What is needed. Print exactly the lines that run from the one containing "The width and" to the final line of the data, both included, and print none of the pictures.

Materials provided.
====

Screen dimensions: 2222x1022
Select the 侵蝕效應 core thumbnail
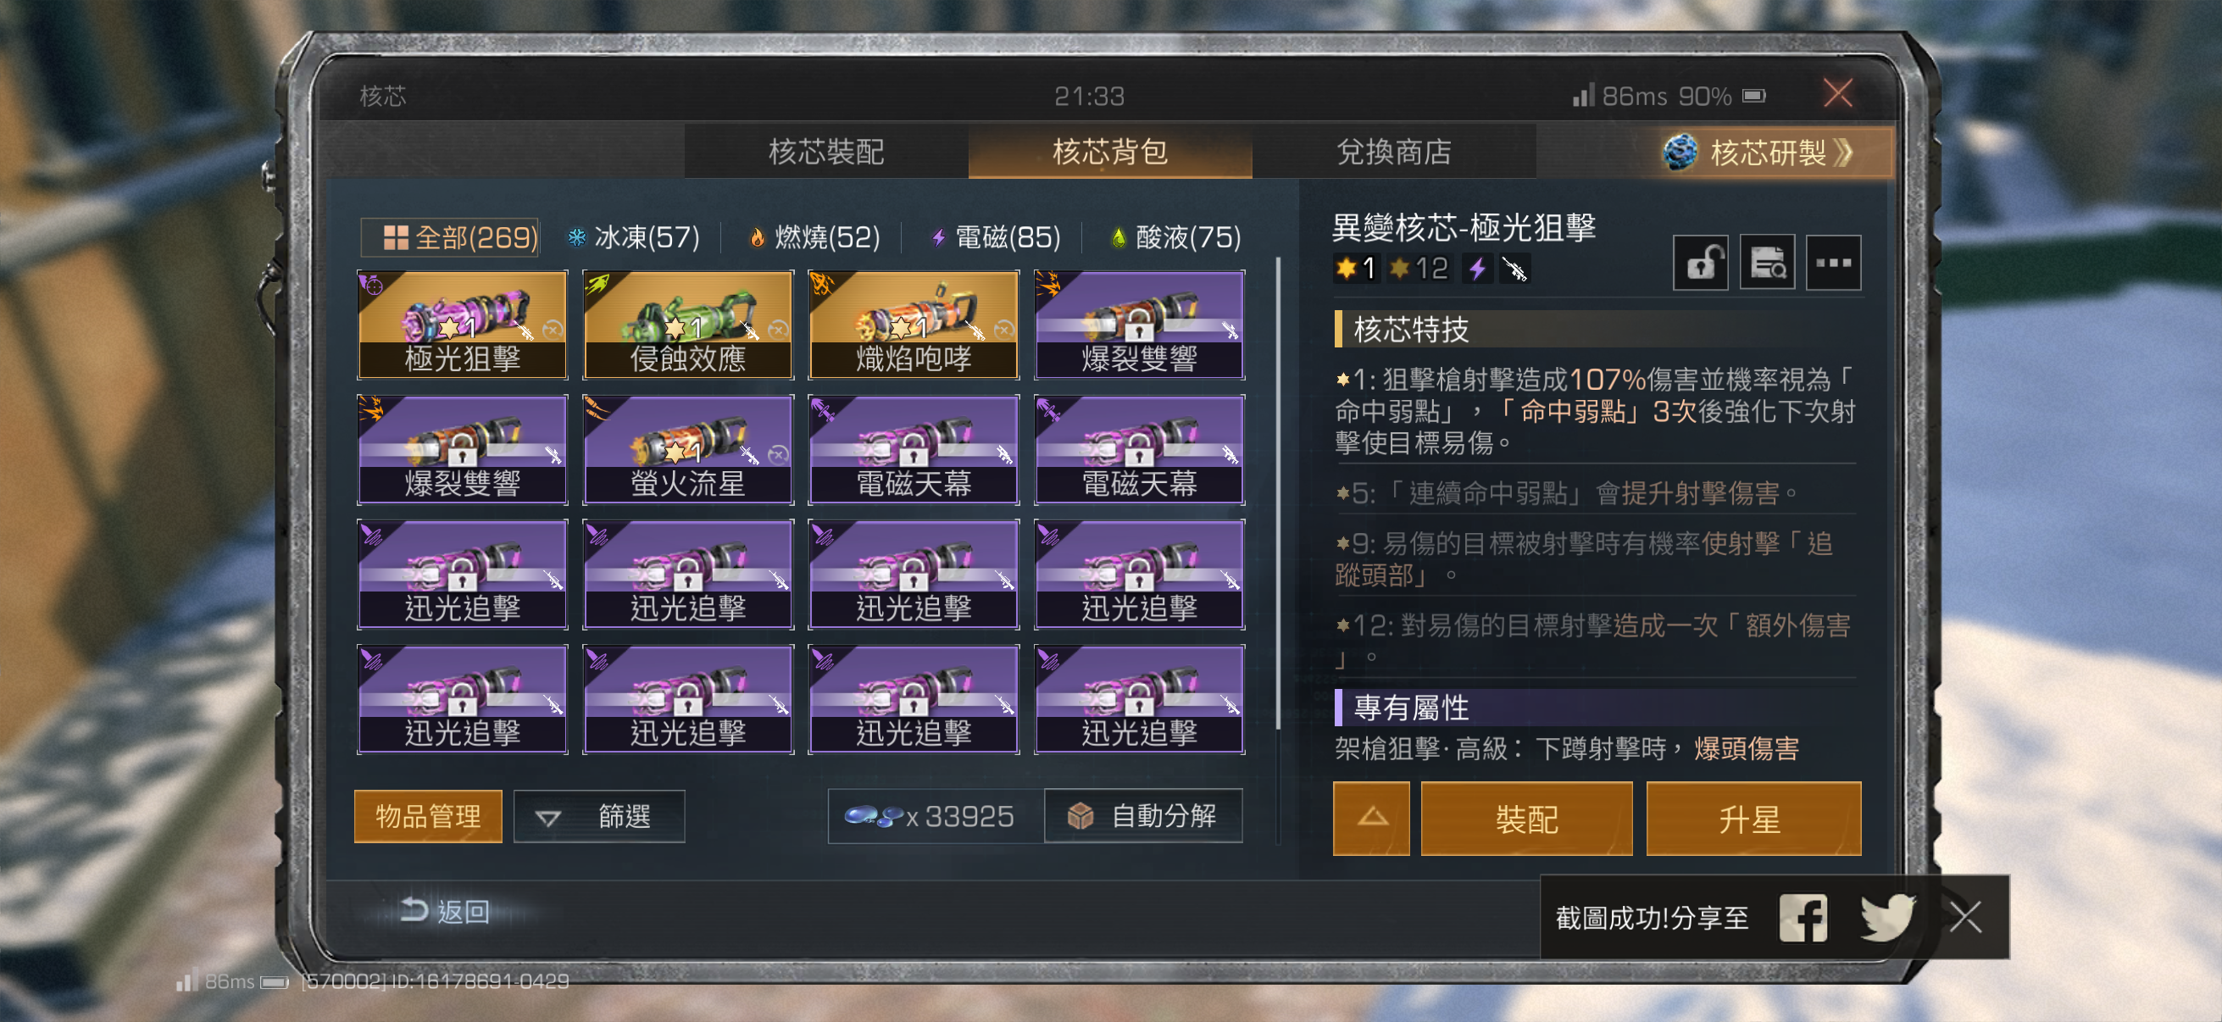pyautogui.click(x=687, y=324)
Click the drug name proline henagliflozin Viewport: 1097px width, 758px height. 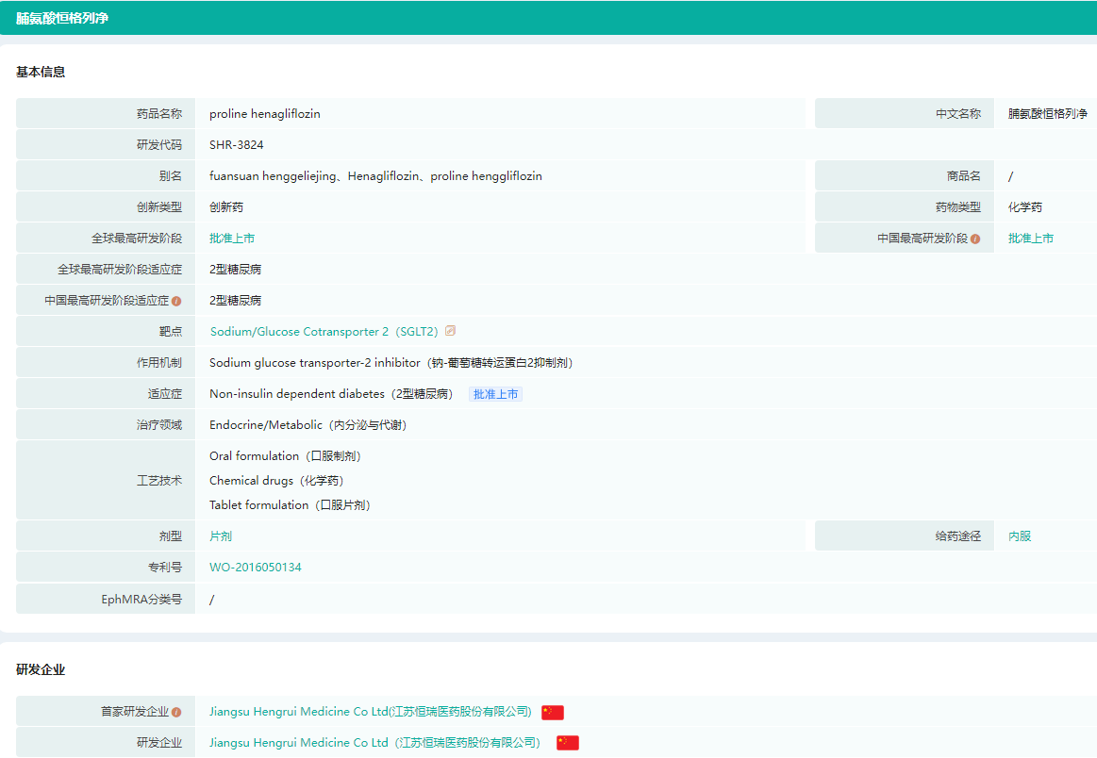pos(265,114)
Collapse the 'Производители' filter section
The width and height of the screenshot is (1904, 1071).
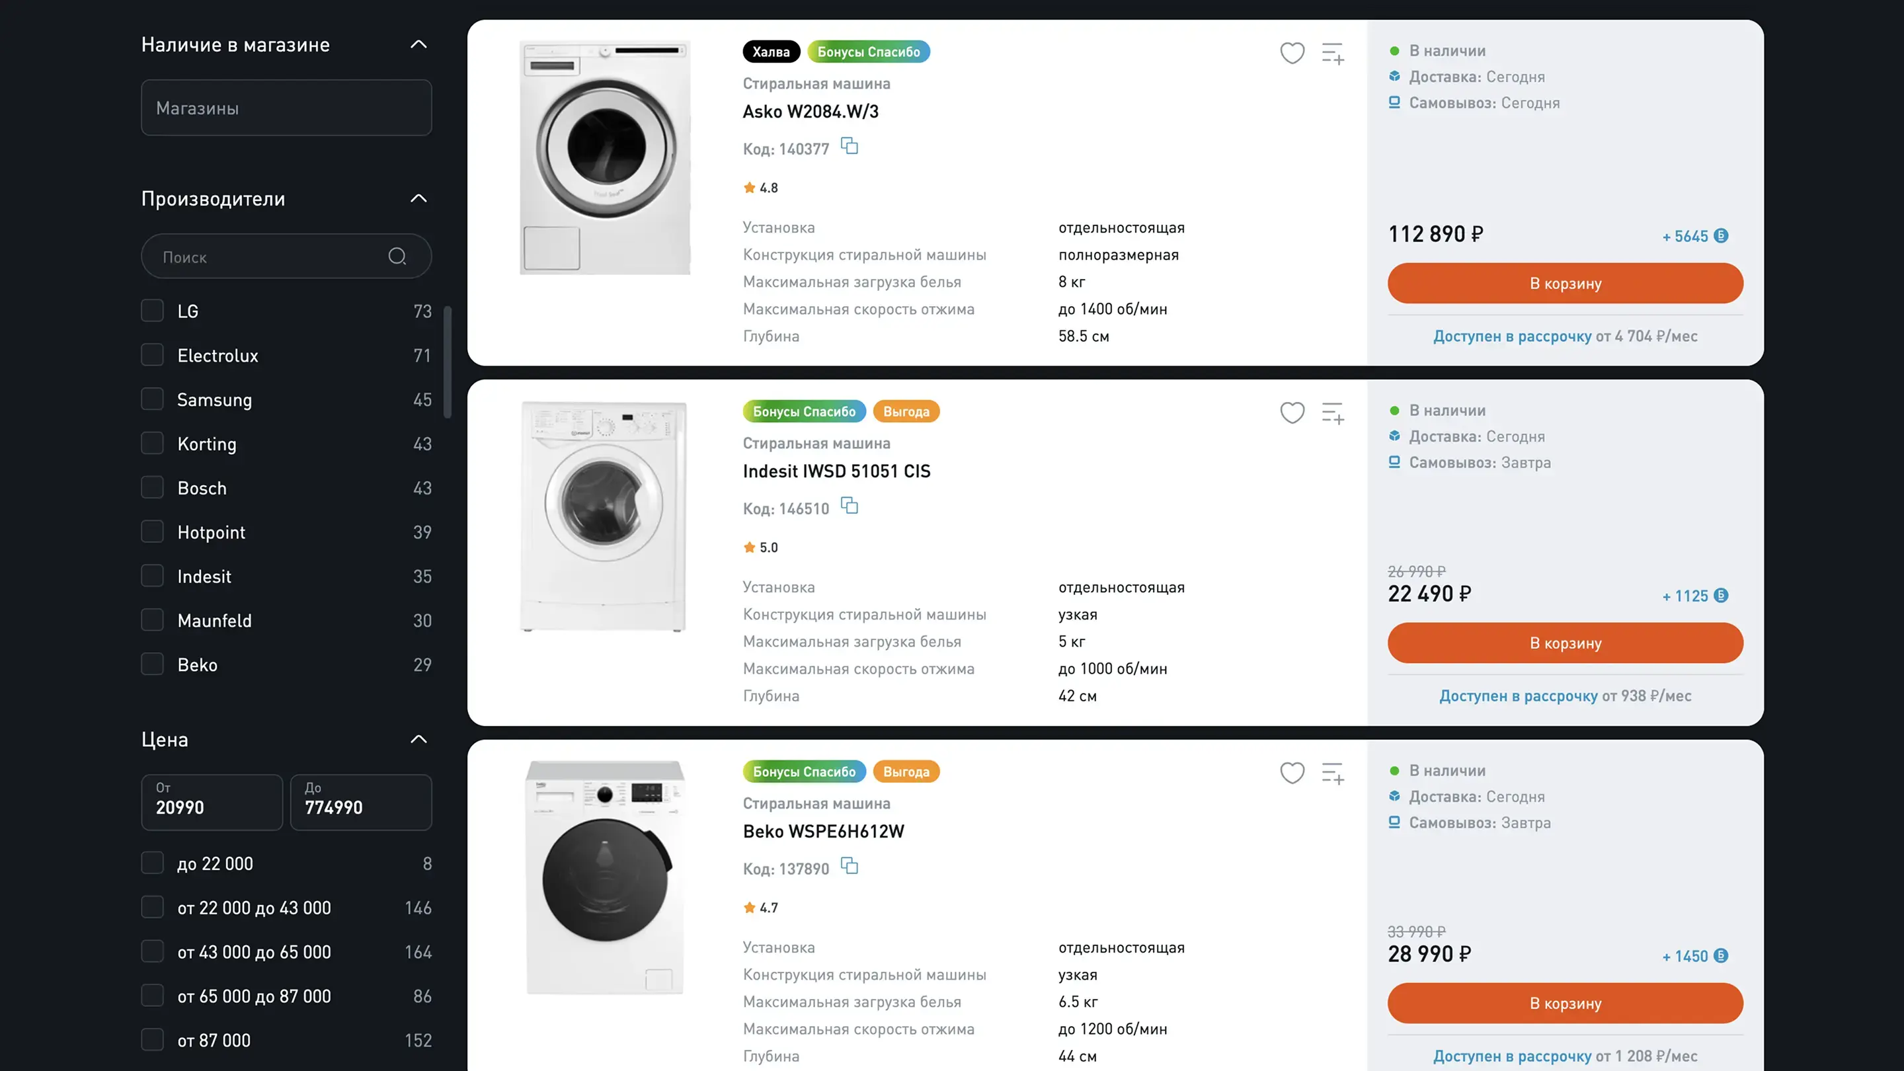[x=418, y=198]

====

Exercise solution.
The width and height of the screenshot is (1904, 1071).
[x=418, y=198]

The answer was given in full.